III. Suppression is the only appropriate remedy.
Finally, the majority misapplies the redaction remedy endorsed in United States v. Christine, 687 F.2d 749, 759 (3d Cir.1982). While conceding that the warrant should have included time restrictions, the majority states that Christine’s redaction concept may cure this defect by authorizing a reviewing court to insert the relevant dates into the Kim’s warrant. This reasoning stretches Christine to the majority’s Procrustean bed by endorsing the rewriting, not the redacting, of this unconstitutional warrant. But as Christine makes clear, redaction does not include inserting new terms into a warrant. Instead, “[b]y redaction, we mean striking from a warrant those severable phrases and clauses that are invalid for lack of probable cause or generality and -preserving those severable phrases and clauses that satisfy the Fourth Amendment.” Id. at 754 (emphases added). This definition does not include redrafting a document to add time or criminal activity limitations, especially when, as here, the warrant contained no such “phrases and clauses” in the first place.
“Redaction is inappropriate when the valid portions of the warrant may not be meaningfully severable from the warrant as a whole.” Id. When, as with the Kim’s warrant, “no portion of the warrant is sufficiently particularized to pass constitutional muster, then total suppression is required.” Kow, 58 F.3d at 427-28 (refusing to allow redaction or apply the good faith exception when the Government “did not limit the scope of the seizure to a time frame within which the suspected criminal activity took place” and failed “to describe ... the specific criminal activity suspected.”); see Christine, 687 F.2d at 758 (“It is beyond doubt that all evidence seized pursuant to a general warrant must be suppressed.”). Similar to the warrant in Kow, no portion of the Kim’s warrant is limited by reference to dates or criminal activity. In this situation, redaction is not only inappropriate, it is wholly unfeasible.
IV. Conclusion
Any number of measures — limiting the warrant by relevant time period, transactions, or criminal activities, incorporating or attaching the affidavit, supervising the search to limit the officers’ discretion— could arguably have allowed this warrant *160to survive constitutional scrutiny. The Government chose instead to draft a general warrant the Fourth Amendment explicitly forbids. Further, “[w]hen the Supreme Court announced the good faith exception in Leon, it weakened the exclusionary rule, but it did not eviscerate it. Good faith is not a magic lamp for police officers to rub whenever they find themselves in trouble.” United States v. Zimmerman, 277 F.3d 426, 487-38 (3d Cir.2002). Sensing that it was indeed in trouble, the Government conceded at oral argument that the Kim’s warrant “could have been written better, and should have been written better.” This admission is an understatement of unconstitutional proportion. To sanction it nonetheless lets Leon’s good faith exception swallow the Fourth Amendment’s rule. I respectfully dissent.

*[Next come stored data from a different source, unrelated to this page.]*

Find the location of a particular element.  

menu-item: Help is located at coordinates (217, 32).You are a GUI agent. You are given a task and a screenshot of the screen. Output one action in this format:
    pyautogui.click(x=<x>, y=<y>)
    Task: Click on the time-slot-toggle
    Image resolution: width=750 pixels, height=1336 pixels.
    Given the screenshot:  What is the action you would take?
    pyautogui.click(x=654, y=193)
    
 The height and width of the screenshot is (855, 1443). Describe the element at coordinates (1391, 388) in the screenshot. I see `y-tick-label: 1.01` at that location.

. I agree with the majority that the record is inadequate to resolve Kim’s argument with respect to the seizure of documents written in Chinese. In my opinion, however, that issue would not be reached, as all the evidence taken from Kim’s should be suppressed due to the constitutionally defective warrant in this case.

. Based on the information contained in its affidavit, the Government also could have limited the search and seizure to documents bearing some relation to Kim’s transactions with the targeted grocery stores or the individuals known to be participants in the fraud.

. Ironically, the majority contradicts its own "negative” proof argument by also stating that the Government seized the documents to prove a positive, i.e., as actual direct evidence of a money laundering scheme. Maj. Op. at 150 n.6.